Couverture du livre Contes parisiens

Auteur : Edité par Marie-Claire Bancquart | Guy de Maupassant

Date de saisie : 06/01/2005

Genre : Romans et nouvelles - français

Editeur : LGF, Paris, France

Collection : La pochothèque

Prix : 22.00 € / 144.31 F

ISBN : 978-2-253-13123-6

GENCOD : 9782253131236


  • La revue de presse Jean-Pierre Dufreigne - Le Figaro

Les fêtes ayant passé, comme on le dit d'un mourant, si nous revenions à l'essentiel ? Et pourquoi pas à Maupassant ? Un récent académicien dont la réception suscita un exercice d'éloge elliptique de la part de l'immortel qui le recevait, n'a jamais caché, même trônant au plus haut degré de l'Etat, son admiration et son goût pour l'auteur de Bel-Ami. Maintenant qu'il est de l'Académie, et ayant rédigé son grand oeuvre constitutionnel à l'échelle d'un continent, il a tout son loisir pour le (re)lire. Nous lui conseillerons donc les trois volumes de contes de la Pochothèque, dont le dernier paru est Contes parisiens (après Contes normands en juin dernier, et Contes cruels et fantastiques en octobre). Jamais Guy de Maupassant n'a ainsi trié sa galaxie d'écrits brefs. Cette charge de classification est due à Mme Marie-Claire Bancquart, qui tint chaire en Sorbonne. Maupassant livrait, lui, ses brefs textes à la commande au Gil Blas ou au Gaulois. On peut être payé à la pige et avoir du talent. On peut être docteur en Sorbonne et pleine de subtilité. Car la classification renouvelée de Mme Bancquart ne manque pas de finesse. Qu'a écrit Maupassant dans ses contes, qu'il savait ne pas pouvoir atteindre par ses romans ? Rien de moins que la tentative désespérée du fameux Livre des livres rêvé par Mallarmé, mais à la manière d'un puzzle plutôt que d'un pavé. Et le désir avoué de «surprendre l'humanité sur le fait» : une littérature du flagrant délit... M. de Maupassant a ses délicatesses, et c'est là tout le bonheur - mot dont il connut peu l'état, n'étant pas doué pour cela - qu'il offre dans chacun de ses récits de courte haleine à son lecteur et à sa lectrice. Il passe avec grâce, l'âge venant accompagné de sa misérable soeur la maladie, du sarcasme méprisant à la compréhension mélancolique. La Maison Tellier, ou le salon de la «petite baronne» de Grangerie, et son amie «la petite marquise» de Rennedon du Signe, sont peuplés de la même humanité.

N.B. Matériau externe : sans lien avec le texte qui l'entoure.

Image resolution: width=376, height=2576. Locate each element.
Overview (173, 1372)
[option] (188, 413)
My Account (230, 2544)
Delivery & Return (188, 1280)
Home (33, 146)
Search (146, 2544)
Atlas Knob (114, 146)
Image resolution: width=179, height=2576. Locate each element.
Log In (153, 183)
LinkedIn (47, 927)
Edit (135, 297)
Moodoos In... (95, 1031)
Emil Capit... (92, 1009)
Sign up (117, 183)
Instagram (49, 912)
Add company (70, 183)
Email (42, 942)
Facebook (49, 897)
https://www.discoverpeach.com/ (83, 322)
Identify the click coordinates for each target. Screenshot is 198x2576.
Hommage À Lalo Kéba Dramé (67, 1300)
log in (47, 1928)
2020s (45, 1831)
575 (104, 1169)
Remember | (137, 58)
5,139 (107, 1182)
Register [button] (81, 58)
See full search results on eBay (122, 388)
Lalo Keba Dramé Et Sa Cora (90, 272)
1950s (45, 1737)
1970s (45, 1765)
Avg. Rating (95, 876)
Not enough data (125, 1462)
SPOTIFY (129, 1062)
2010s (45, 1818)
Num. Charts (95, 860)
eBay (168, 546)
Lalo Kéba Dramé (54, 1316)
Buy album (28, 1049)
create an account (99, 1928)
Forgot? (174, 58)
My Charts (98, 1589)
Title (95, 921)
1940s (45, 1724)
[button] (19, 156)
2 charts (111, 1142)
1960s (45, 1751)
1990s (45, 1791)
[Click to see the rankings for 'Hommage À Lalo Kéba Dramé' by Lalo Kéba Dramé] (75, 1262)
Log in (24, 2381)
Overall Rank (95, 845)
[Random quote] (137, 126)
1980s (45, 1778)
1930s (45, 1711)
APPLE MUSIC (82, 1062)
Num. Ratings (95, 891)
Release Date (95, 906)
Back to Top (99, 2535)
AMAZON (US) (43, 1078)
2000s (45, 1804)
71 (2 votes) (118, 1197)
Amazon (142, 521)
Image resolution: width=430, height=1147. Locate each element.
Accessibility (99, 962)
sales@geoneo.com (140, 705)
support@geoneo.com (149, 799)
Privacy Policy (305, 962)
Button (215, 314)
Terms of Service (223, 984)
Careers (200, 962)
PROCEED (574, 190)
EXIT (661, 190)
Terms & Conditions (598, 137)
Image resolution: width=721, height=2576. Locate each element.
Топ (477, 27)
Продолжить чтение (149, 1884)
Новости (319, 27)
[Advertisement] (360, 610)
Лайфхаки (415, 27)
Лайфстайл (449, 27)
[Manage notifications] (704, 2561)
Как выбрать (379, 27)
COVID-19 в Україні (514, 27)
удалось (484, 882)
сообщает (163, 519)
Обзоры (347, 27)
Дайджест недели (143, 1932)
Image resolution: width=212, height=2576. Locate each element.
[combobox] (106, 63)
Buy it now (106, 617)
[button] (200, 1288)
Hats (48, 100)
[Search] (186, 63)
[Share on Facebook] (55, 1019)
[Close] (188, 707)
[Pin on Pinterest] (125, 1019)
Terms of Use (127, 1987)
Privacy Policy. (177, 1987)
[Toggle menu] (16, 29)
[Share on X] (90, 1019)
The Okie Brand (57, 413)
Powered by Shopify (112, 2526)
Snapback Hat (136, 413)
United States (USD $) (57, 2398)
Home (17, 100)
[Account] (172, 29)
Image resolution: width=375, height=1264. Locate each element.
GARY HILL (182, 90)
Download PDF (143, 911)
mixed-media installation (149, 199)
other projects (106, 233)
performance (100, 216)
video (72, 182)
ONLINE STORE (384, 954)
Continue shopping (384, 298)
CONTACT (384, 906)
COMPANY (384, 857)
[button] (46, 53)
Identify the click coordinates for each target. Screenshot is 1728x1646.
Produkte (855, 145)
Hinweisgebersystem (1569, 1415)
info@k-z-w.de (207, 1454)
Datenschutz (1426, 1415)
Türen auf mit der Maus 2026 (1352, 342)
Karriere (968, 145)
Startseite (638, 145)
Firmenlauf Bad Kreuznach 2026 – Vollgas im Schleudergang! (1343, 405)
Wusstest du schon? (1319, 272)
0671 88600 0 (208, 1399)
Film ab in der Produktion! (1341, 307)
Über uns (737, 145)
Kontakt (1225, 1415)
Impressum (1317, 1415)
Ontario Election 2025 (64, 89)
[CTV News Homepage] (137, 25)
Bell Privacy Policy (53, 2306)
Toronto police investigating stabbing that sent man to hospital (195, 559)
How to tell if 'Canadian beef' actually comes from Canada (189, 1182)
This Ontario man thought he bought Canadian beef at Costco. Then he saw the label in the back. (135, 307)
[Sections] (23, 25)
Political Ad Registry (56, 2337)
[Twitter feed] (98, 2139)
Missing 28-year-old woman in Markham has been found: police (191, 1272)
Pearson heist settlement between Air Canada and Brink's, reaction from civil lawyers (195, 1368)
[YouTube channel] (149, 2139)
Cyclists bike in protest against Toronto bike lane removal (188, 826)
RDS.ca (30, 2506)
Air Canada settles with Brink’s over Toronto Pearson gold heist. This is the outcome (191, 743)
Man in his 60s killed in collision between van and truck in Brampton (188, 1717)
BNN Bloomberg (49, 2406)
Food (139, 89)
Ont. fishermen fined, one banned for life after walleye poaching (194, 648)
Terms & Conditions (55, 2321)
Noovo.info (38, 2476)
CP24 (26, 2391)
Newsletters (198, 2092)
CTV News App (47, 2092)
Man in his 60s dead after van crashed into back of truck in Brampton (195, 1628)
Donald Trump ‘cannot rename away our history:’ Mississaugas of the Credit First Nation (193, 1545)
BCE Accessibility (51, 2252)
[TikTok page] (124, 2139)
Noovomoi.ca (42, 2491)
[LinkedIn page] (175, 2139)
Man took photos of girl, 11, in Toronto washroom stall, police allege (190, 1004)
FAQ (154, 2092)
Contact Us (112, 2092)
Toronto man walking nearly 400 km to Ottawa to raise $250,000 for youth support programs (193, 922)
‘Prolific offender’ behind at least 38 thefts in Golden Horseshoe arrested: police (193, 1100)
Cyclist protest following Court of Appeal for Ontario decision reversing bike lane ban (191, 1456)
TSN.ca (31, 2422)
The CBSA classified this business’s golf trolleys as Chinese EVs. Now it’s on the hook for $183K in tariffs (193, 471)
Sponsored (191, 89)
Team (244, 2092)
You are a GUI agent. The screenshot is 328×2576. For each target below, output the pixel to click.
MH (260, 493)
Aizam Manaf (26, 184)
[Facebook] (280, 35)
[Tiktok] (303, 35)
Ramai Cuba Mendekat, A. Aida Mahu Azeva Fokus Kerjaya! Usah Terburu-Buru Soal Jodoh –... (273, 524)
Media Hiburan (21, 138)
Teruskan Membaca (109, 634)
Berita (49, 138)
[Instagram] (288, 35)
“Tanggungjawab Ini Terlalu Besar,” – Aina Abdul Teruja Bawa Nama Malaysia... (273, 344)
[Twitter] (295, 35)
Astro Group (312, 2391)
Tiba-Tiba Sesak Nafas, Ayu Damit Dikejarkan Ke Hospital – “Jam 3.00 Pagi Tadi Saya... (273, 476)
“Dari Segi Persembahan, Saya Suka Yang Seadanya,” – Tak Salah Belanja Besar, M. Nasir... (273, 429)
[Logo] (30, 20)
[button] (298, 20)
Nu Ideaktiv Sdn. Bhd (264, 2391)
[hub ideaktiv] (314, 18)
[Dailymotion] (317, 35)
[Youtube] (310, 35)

Pour avoir, de son balcon, observé le manège d'une dame, voici la délicieuse et naïve baronne embarquée dans une liaison qui lui rapporte deux louis la séance... Que faire ? «Un petit cadeau à ton mari», conclut la marquise. Plus de scandale de moeurs, donc, mais la narration pointue de minuscules drames intérieurs. Narration teintée de cette extrême politesse que tout ouvrier de la plume doit à qui va le lire : l'élégance d'un humour désenchanté devant la noirceur du monde puisque, on le sait, dans «le monde» qu'il fréquenta avec assiduité, le noir va avec tout....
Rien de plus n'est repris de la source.